Input material.
'''
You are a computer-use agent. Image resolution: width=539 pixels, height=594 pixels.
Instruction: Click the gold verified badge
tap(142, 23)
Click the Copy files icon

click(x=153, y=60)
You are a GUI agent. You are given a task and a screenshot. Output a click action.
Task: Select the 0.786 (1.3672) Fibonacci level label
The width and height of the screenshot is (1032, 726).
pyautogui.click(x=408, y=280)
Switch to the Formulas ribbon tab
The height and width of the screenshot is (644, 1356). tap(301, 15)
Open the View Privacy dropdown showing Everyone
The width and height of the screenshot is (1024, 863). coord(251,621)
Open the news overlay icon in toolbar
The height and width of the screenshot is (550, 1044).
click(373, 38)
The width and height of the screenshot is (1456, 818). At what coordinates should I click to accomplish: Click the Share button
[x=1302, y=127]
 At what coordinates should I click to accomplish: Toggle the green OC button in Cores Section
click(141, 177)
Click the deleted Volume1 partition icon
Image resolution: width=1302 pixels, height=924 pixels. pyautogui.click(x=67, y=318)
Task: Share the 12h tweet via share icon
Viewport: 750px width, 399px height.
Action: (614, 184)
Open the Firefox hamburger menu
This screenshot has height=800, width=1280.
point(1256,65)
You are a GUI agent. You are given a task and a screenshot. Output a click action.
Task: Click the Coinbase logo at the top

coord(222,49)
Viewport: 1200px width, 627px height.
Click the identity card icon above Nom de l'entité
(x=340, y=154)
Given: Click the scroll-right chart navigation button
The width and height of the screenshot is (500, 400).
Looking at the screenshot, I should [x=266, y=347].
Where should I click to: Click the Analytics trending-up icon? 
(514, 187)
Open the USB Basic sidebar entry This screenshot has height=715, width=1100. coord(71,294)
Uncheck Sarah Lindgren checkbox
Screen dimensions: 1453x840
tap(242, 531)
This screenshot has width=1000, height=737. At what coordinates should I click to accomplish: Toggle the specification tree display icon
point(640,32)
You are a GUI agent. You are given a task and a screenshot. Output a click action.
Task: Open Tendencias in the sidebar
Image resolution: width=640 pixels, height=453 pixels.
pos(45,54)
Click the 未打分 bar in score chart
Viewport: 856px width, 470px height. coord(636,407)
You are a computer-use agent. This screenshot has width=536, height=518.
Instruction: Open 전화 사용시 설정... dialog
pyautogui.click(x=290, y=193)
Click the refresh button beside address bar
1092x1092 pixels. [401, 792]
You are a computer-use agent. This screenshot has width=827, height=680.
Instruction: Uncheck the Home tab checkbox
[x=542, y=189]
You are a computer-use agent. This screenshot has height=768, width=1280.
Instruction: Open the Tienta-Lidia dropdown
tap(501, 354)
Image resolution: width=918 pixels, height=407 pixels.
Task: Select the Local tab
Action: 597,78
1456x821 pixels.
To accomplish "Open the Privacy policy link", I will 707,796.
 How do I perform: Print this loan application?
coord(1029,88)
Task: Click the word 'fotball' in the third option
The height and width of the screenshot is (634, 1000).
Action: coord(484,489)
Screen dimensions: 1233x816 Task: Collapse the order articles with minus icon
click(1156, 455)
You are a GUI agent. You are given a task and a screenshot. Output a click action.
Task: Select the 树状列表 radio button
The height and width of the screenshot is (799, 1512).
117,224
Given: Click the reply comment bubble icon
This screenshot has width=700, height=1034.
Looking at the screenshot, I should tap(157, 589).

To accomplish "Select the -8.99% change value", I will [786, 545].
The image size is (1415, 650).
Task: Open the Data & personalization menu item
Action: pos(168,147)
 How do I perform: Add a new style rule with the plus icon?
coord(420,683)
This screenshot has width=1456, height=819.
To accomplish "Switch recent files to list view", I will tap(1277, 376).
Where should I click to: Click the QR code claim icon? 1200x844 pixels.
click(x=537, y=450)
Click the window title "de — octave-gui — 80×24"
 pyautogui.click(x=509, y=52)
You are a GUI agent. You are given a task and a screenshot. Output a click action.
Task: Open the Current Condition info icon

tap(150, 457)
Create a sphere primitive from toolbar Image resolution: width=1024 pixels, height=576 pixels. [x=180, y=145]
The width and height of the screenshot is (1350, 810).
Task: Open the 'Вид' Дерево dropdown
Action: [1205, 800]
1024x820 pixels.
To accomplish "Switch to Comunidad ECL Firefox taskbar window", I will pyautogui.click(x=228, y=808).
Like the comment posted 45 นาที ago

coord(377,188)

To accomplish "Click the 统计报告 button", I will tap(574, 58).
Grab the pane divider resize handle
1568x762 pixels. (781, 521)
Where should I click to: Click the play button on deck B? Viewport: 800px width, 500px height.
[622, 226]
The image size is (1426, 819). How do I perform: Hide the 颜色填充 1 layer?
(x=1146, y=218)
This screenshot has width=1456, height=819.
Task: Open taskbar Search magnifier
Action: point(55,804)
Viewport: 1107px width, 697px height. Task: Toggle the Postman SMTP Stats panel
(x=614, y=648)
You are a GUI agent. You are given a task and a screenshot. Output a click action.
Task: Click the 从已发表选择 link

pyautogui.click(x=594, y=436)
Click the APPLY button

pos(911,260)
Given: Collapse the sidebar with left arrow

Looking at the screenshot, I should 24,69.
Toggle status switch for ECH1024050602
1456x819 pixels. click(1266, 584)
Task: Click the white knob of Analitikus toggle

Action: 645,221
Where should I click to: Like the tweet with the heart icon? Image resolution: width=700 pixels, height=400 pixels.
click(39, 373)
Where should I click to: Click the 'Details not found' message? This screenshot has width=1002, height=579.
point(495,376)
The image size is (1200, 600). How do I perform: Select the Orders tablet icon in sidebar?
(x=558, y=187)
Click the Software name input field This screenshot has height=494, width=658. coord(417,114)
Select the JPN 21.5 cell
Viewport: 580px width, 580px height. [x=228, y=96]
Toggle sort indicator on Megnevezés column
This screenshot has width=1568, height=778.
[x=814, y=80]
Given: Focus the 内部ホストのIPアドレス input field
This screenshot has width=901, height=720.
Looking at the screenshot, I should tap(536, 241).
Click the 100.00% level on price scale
'''
Task to carry out. Reproduce the material above verbatim, from its first line through its last.

Finished exercise.
You are a computer-use agent. Image resolution: width=539 pixels, height=594 pixels.
Instruction: Click the gold verified badge
tap(142, 23)
Click the Copy files icon

click(x=153, y=60)
You are a GUI agent. You are given a task and a screenshot. Output a click action.
Task: Select the 0.786 (1.3672) Fibonacci level label
The width and height of the screenshot is (1032, 726).
pyautogui.click(x=408, y=280)
Switch to the Formulas ribbon tab
The height and width of the screenshot is (644, 1356). tap(301, 15)
Open the View Privacy dropdown showing Everyone
The width and height of the screenshot is (1024, 863). coord(251,621)
Open the news overlay icon in toolbar
The height and width of the screenshot is (550, 1044).
click(373, 38)
The width and height of the screenshot is (1456, 818). At what coordinates should I click to accomplish: Click the Share button
[x=1302, y=127]
 At what coordinates should I click to accomplish: Toggle the green OC button in Cores Section
click(141, 177)
Click the deleted Volume1 partition icon
Image resolution: width=1302 pixels, height=924 pixels. pyautogui.click(x=67, y=318)
Task: Share the 12h tweet via share icon
Viewport: 750px width, 399px height.
Action: (614, 184)
Open the Firefox hamburger menu
This screenshot has height=800, width=1280.
point(1256,65)
You are a GUI agent. You are given a task and a screenshot. Output a click action.
Task: Click the Coinbase logo at the top

coord(222,49)
Viewport: 1200px width, 627px height.
Click the identity card icon above Nom de l'entité
(x=340, y=154)
Given: Click the scroll-right chart navigation button
The width and height of the screenshot is (500, 400).
Looking at the screenshot, I should [x=266, y=347].
Where should I click to: Click the Analytics trending-up icon? 
(514, 187)
Open the USB Basic sidebar entry This screenshot has height=715, width=1100. coord(71,294)
Uncheck Sarah Lindgren checkbox
Screen dimensions: 1453x840
tap(242, 531)
This screenshot has width=1000, height=737. At what coordinates should I click to accomplish: Toggle the specification tree display icon
point(640,32)
You are a GUI agent. You are given a task and a screenshot. Output a click action.
Task: Open Tendencias in the sidebar
Image resolution: width=640 pixels, height=453 pixels.
pos(45,54)
Click the 未打分 bar in score chart
Viewport: 856px width, 470px height. coord(636,407)
You are a computer-use agent. This screenshot has width=536, height=518.
Instruction: Open 전화 사용시 설정... dialog
pyautogui.click(x=290, y=193)
Click the refresh button beside address bar
1092x1092 pixels. [401, 792]
You are a computer-use agent. This screenshot has width=827, height=680.
Instruction: Uncheck the Home tab checkbox
[x=542, y=189]
You are a computer-use agent. This screenshot has height=768, width=1280.
Instruction: Open the Tienta-Lidia dropdown
tap(501, 354)
Image resolution: width=918 pixels, height=407 pixels.
Task: Select the Local tab
Action: 597,78
1456x821 pixels.
To accomplish "Open the Privacy policy link", I will 707,796.
 How do I perform: Print this loan application?
coord(1029,88)
Task: Click the word 'fotball' in the third option
The height and width of the screenshot is (634, 1000).
Action: coord(484,489)
Screen dimensions: 1233x816 Task: Collapse the order articles with minus icon
click(1156, 455)
You are a GUI agent. You are given a task and a screenshot. Output a click action.
Task: Select the 树状列表 radio button
The height and width of the screenshot is (799, 1512).
117,224
Given: Click the reply comment bubble icon
This screenshot has width=700, height=1034.
Looking at the screenshot, I should tap(157, 589).

To accomplish "Select the -8.99% change value", I will [786, 545].
The image size is (1415, 650).
Task: Open the Data & personalization menu item
Action: pos(168,147)
 How do I perform: Add a new style rule with the plus icon?
coord(420,683)
This screenshot has width=1456, height=819.
To accomplish "Switch recent files to list view", I will tap(1277, 376).
Where should I click to: Click the QR code claim icon? 1200x844 pixels.
click(x=537, y=450)
Click the window title "de — octave-gui — 80×24"
 pyautogui.click(x=509, y=52)
You are a GUI agent. You are given a task and a screenshot. Output a click action.
Task: Open the Current Condition info icon

tap(150, 457)
Create a sphere primitive from toolbar Image resolution: width=1024 pixels, height=576 pixels. [x=180, y=145]
The width and height of the screenshot is (1350, 810).
Task: Open the 'Вид' Дерево dropdown
Action: [1205, 800]
1024x820 pixels.
To accomplish "Switch to Comunidad ECL Firefox taskbar window", I will pyautogui.click(x=228, y=808).
Like the comment posted 45 นาที ago

coord(377,188)

To accomplish "Click the 统计报告 button", I will tap(574, 58).
Grab the pane divider resize handle
1568x762 pixels. (781, 521)
Where should I click to: Click the play button on deck B? Viewport: 800px width, 500px height.
[622, 226]
The image size is (1426, 819). How do I perform: Hide the 颜色填充 1 layer?
(x=1146, y=218)
This screenshot has width=1456, height=819.
Task: Open taskbar Search magnifier
Action: point(55,804)
Viewport: 1107px width, 697px height. Task: Toggle the Postman SMTP Stats panel
(x=614, y=648)
You are a GUI agent. You are given a task and a screenshot. Output a click action.
Task: Click the 从已发表选择 link

pyautogui.click(x=594, y=436)
Click the APPLY button

pos(911,260)
Given: Collapse the sidebar with left arrow

Looking at the screenshot, I should 24,69.
Toggle status switch for ECH1024050602
1456x819 pixels. click(1266, 584)
Task: Click the white knob of Analitikus toggle

Action: 645,221
Where should I click to: Like the tweet with the heart icon? Image resolution: width=700 pixels, height=400 pixels.
click(39, 373)
Where should I click to: Click the 'Details not found' message? This screenshot has width=1002, height=579.
point(495,376)
The image size is (1200, 600). How do I perform: Select the Orders tablet icon in sidebar?
(x=558, y=187)
Click the Software name input field This screenshot has height=494, width=658. coord(417,114)
Select the JPN 21.5 cell
Viewport: 580px width, 580px height. [x=228, y=96]
Toggle sort indicator on Megnevezés column
This screenshot has width=1568, height=778.
[x=814, y=80]
Given: Focus the 内部ホストのIPアドレス input field
This screenshot has width=901, height=720.
Looking at the screenshot, I should tap(536, 241).
Click the 100.00% level on price scale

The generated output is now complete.